Your objective: Nothing but the lines below from the one containing "Given: Select the UTC time radio button" through the one containing "Select the clock template thumbnail" should appear in the answer, exact and without pictures.

Working data:
-------

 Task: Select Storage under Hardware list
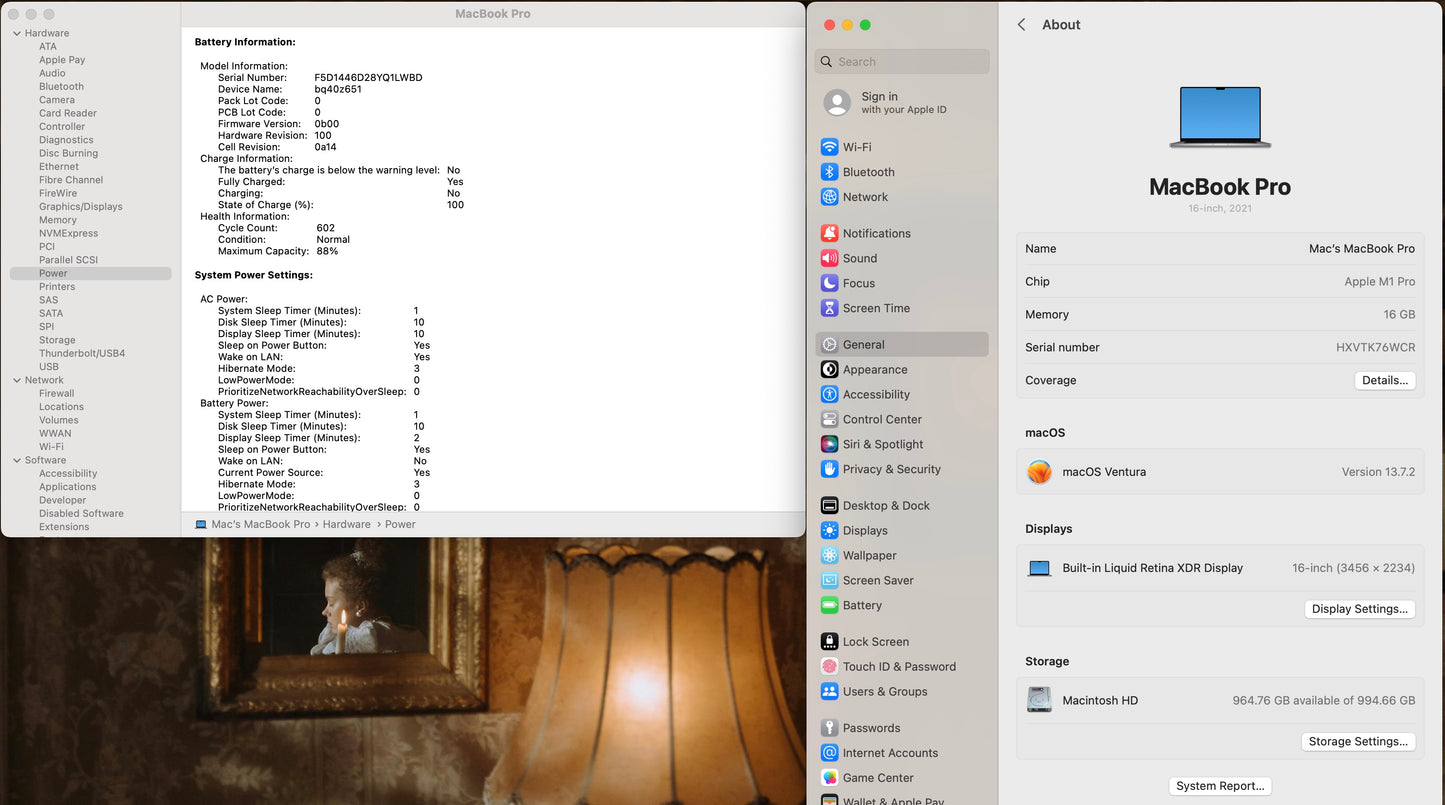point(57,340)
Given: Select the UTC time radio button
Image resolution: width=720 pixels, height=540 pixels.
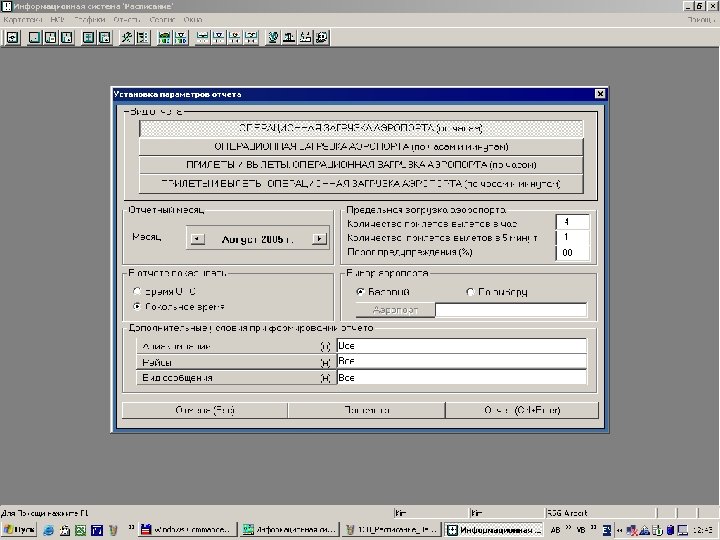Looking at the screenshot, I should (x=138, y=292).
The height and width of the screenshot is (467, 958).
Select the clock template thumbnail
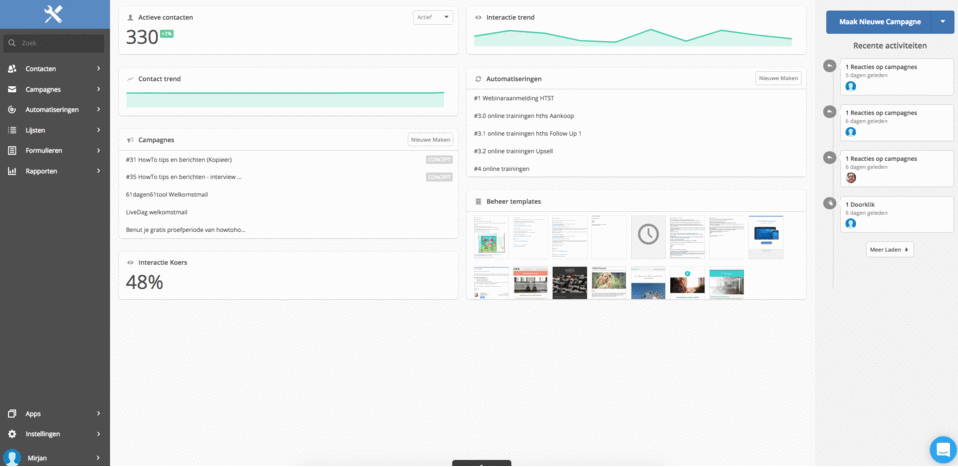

-------

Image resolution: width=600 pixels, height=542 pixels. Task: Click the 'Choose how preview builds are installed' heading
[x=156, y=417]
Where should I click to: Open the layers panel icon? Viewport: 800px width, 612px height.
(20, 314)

-------

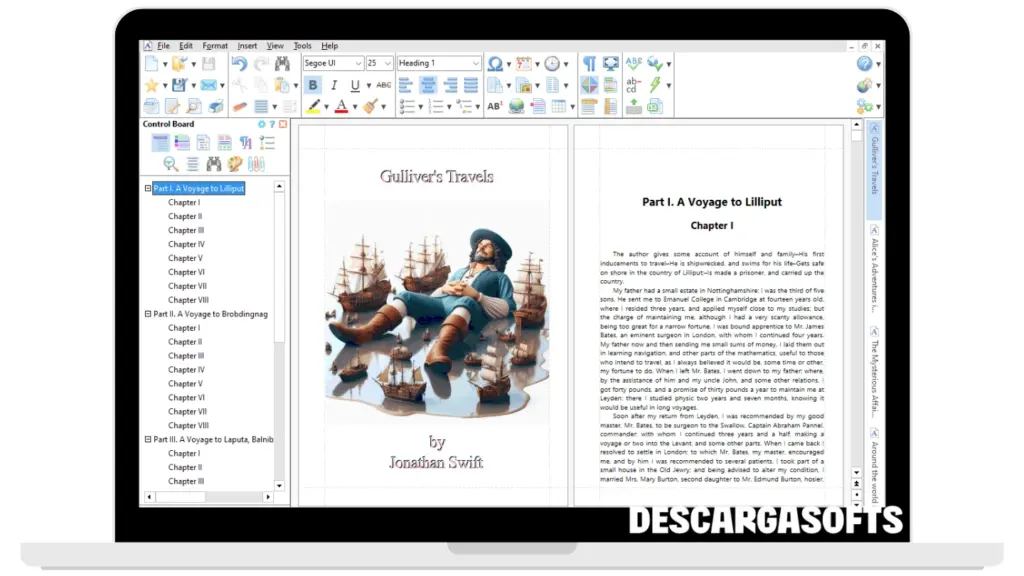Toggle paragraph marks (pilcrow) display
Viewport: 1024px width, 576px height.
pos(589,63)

-------

Solved exercise:
Given: Select the UTC time radio button
Image resolution: width=720 pixels, height=540 pixels.
Looking at the screenshot, I should (x=138, y=292).
The height and width of the screenshot is (467, 958).
Select the clock template thumbnail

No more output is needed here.